● CONSEGNA
Nell'articolo sul bar di Fiera di Primiero, fino a quale data il cartello annuncia che il locale resterà chiuso?

══ TESTO RIPORTATO ══

Salute / Il caso

La titolare ha la polmonite, il bar chiude, dilagano le false voci e lei mette il cartello «non ho il Covid»

Fiera di Primiero in subbuglio per la improvvisa serrata del «Do ciacole», Cristina sorride alle «male lingue» ed è costretta a iscriverlo grande e grosso sulla porta

di Manuela Crepaz

FIERA DI PRIMIERO. Ha destato non poco scalpore nel piccolo centro di Fiera di Primiero il cartello sulla porta del bar “2 Ciacole” che recita: «Ci scusiamo per il poco preavviso, ma causa piccola polmonite di Cristina (NO COVID) abbiamo deciso di tenere chiuso fino al 21 settembre per decorso malattia onde evitare chiacchiere inutili».

═══
══ RECORD ESTRATTI ══

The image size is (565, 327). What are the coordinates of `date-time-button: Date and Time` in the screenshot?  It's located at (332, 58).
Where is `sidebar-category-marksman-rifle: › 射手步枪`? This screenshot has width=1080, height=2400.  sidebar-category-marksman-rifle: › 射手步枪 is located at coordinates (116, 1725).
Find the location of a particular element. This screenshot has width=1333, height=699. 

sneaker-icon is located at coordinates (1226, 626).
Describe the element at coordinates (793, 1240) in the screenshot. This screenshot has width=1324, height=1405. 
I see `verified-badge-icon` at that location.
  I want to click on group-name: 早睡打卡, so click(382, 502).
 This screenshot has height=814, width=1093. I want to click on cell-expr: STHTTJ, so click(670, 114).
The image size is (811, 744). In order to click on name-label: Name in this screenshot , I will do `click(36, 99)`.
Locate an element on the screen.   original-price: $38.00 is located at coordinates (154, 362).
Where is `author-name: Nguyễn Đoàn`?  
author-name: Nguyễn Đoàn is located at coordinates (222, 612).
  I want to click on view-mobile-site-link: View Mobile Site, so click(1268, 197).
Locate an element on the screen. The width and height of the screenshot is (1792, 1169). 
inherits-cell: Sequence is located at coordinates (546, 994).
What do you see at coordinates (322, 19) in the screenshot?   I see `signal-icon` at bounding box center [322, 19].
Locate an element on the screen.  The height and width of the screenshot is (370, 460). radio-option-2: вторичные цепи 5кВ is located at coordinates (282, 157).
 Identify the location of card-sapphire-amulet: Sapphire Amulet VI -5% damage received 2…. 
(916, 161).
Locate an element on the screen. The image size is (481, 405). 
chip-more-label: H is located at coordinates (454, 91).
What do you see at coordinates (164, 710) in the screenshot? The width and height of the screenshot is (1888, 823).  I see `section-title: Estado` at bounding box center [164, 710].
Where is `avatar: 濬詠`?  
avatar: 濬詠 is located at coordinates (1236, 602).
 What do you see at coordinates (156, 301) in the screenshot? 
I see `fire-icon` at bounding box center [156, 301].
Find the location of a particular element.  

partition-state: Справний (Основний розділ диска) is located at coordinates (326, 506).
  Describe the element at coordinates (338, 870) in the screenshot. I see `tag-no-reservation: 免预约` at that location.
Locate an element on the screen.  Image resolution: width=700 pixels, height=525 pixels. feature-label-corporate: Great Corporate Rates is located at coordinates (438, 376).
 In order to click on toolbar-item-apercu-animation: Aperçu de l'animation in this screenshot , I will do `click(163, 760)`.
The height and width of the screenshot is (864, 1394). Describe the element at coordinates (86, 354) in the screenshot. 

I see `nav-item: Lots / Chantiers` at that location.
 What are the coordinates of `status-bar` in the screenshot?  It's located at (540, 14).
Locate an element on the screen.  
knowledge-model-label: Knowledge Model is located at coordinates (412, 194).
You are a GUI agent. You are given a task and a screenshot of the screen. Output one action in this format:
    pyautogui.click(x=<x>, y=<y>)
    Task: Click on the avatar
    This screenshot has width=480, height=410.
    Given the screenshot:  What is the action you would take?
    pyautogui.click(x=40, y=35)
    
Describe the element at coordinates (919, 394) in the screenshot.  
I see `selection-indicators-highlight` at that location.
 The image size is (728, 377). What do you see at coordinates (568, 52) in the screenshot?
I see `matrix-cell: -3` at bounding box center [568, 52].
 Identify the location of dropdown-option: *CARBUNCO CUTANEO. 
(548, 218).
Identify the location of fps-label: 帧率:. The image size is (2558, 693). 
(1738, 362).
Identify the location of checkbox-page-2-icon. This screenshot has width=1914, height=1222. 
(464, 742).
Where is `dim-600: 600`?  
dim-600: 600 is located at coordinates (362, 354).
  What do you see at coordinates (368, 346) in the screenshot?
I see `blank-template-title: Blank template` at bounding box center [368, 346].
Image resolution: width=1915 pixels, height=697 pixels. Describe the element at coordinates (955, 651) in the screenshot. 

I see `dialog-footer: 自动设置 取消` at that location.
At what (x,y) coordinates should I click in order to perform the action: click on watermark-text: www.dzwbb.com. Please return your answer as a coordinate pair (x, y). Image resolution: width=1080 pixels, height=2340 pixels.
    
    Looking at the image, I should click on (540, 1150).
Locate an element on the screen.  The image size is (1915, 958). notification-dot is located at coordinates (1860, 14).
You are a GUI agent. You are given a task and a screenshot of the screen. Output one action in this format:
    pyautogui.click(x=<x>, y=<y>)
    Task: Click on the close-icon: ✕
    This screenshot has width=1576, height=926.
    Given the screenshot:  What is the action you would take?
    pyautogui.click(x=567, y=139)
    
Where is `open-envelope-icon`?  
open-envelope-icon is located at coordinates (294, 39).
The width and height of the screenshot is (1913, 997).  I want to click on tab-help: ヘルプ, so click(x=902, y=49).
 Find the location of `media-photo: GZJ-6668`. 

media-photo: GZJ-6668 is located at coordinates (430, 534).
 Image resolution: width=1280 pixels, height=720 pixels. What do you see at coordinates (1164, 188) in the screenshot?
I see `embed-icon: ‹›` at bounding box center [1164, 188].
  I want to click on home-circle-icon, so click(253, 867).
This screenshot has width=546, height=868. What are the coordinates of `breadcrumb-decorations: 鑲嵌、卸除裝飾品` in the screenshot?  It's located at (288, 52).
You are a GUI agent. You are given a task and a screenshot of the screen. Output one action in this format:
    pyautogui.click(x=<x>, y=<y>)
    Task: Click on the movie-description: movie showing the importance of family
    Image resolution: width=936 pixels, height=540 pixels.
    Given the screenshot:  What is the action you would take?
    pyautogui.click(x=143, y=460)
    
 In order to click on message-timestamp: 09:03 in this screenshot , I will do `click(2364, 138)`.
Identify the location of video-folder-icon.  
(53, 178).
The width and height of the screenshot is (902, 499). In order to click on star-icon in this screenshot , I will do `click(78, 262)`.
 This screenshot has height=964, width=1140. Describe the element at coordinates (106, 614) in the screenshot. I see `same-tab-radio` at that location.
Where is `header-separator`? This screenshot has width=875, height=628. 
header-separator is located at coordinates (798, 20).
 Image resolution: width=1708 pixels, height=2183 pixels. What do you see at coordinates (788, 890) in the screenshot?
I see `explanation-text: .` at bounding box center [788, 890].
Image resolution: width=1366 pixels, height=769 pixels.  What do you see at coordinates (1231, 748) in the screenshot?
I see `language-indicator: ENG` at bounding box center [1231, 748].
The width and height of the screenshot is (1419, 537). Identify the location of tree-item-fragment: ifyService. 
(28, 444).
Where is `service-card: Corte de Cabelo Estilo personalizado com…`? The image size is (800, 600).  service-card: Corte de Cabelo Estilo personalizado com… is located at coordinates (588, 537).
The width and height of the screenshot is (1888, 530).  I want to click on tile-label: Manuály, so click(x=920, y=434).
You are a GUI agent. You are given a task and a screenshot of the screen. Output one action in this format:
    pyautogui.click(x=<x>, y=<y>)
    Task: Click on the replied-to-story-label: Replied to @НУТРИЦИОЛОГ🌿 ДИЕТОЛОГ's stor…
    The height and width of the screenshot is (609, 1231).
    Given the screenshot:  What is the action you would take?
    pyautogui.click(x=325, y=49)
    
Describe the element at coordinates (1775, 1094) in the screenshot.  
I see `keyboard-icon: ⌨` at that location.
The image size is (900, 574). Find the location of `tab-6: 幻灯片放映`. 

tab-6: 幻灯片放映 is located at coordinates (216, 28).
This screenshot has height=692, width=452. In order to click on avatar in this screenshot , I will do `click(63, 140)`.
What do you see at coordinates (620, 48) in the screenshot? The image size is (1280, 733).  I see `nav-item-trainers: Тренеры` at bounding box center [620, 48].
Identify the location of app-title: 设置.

═══

● RISPOSTA
Fino al 21 settembre.